EXERCISE AIM. Repeat each line, word for word, from the one containing "Image resolution: width=1568 pixels, height=692" through the last line of the entries, and include no other output.

Stored records:
• • • • •

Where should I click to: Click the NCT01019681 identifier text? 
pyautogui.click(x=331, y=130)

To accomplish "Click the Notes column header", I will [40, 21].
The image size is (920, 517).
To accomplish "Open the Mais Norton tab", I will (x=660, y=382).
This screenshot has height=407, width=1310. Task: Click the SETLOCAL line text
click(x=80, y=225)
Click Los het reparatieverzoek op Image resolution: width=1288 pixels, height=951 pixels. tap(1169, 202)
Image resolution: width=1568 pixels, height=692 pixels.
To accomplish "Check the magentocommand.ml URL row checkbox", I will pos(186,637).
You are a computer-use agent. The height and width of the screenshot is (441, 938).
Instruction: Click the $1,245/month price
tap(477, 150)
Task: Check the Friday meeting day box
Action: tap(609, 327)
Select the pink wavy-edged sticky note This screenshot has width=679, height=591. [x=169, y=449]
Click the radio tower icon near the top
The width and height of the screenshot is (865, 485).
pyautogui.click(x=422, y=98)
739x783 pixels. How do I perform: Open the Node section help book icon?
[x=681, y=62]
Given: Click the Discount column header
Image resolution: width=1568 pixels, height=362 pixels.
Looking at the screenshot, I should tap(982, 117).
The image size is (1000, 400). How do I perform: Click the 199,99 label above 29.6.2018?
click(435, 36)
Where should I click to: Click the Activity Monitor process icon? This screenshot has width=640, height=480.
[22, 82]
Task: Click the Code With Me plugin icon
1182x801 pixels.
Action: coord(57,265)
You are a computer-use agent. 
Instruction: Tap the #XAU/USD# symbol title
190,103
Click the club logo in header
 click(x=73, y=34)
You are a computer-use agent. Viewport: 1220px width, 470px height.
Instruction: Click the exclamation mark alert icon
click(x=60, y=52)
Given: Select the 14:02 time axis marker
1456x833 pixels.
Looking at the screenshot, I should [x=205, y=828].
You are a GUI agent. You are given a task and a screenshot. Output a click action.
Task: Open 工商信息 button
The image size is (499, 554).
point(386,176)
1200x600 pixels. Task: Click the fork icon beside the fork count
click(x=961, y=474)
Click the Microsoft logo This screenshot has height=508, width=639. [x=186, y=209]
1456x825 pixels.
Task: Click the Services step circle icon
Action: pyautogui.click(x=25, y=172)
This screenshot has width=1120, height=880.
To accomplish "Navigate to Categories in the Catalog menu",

• • • • •

OUTPUT.
Image resolution: width=1568 pixels, height=692 pixels.
To accomplish "Check the magentocommand.ml URL row checkbox", I will pos(186,637).
You are a computer-use agent. The height and width of the screenshot is (441, 938).
Instruction: Click the $1,245/month price
tap(477, 150)
Task: Check the Friday meeting day box
Action: tap(609, 327)
Select the pink wavy-edged sticky note This screenshot has width=679, height=591. [x=169, y=449]
Click the radio tower icon near the top
The width and height of the screenshot is (865, 485).
pyautogui.click(x=422, y=98)
739x783 pixels. How do I perform: Open the Node section help book icon?
[x=681, y=62]
Given: Click the Discount column header
Image resolution: width=1568 pixels, height=362 pixels.
Looking at the screenshot, I should tap(982, 117).
The image size is (1000, 400). How do I perform: Click the 199,99 label above 29.6.2018?
click(435, 36)
Where should I click to: Click the Activity Monitor process icon? This screenshot has width=640, height=480.
[22, 82]
Task: Click the Code With Me plugin icon
1182x801 pixels.
Action: coord(57,265)
You are a computer-use agent. 
Instruction: Tap the #XAU/USD# symbol title
190,103
Click the club logo in header
 click(x=73, y=34)
You are a computer-use agent. Viewport: 1220px width, 470px height.
Instruction: Click the exclamation mark alert icon
click(x=60, y=52)
Given: Select the 14:02 time axis marker
1456x833 pixels.
Looking at the screenshot, I should [x=205, y=828].
You are a GUI agent. You are given a task and a screenshot. Output a click action.
Task: Open 工商信息 button
The image size is (499, 554).
point(386,176)
1200x600 pixels. Task: Click the fork icon beside the fork count
click(x=961, y=474)
Click the Microsoft logo This screenshot has height=508, width=639. [x=186, y=209]
1456x825 pixels.
Task: Click the Services step circle icon
Action: pyautogui.click(x=25, y=172)
This screenshot has width=1120, height=880.
To accomplish "Navigate to Categories in the Catalog menu",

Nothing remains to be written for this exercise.